_TRY IT_
Reply solely with the number of lines, in the records underneath, that include the word "column".

_SUPPLIED DATA_
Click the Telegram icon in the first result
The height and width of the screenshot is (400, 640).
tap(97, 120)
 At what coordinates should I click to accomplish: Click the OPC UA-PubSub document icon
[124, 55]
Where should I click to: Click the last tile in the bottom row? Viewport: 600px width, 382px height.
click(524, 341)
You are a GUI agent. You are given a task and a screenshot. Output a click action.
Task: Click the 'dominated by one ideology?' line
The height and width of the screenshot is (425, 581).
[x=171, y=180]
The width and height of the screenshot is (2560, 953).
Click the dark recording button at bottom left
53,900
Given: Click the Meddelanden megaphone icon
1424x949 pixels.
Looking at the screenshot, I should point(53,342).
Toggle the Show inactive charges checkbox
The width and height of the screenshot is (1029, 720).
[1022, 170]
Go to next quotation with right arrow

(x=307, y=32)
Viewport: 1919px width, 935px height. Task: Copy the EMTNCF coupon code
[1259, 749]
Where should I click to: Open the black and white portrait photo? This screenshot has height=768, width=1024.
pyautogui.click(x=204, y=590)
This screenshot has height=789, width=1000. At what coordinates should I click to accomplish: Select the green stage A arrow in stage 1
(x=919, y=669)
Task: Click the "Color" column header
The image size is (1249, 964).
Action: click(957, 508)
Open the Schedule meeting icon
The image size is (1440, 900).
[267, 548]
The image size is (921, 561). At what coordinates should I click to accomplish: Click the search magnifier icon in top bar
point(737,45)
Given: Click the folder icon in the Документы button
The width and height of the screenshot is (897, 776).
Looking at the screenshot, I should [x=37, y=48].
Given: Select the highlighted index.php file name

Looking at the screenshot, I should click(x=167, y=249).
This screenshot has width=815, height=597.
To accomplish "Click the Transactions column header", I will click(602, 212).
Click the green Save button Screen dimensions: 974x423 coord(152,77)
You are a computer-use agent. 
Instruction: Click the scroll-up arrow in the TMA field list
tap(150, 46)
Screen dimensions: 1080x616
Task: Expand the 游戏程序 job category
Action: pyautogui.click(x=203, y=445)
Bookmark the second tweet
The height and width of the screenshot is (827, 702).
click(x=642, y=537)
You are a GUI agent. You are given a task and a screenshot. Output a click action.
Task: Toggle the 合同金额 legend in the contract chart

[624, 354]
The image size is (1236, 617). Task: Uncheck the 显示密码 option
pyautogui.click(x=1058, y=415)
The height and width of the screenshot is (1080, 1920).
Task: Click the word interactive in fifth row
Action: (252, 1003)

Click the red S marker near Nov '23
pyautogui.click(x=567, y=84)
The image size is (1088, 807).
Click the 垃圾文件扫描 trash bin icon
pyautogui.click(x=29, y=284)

_PROBLEM SOLUTION_
2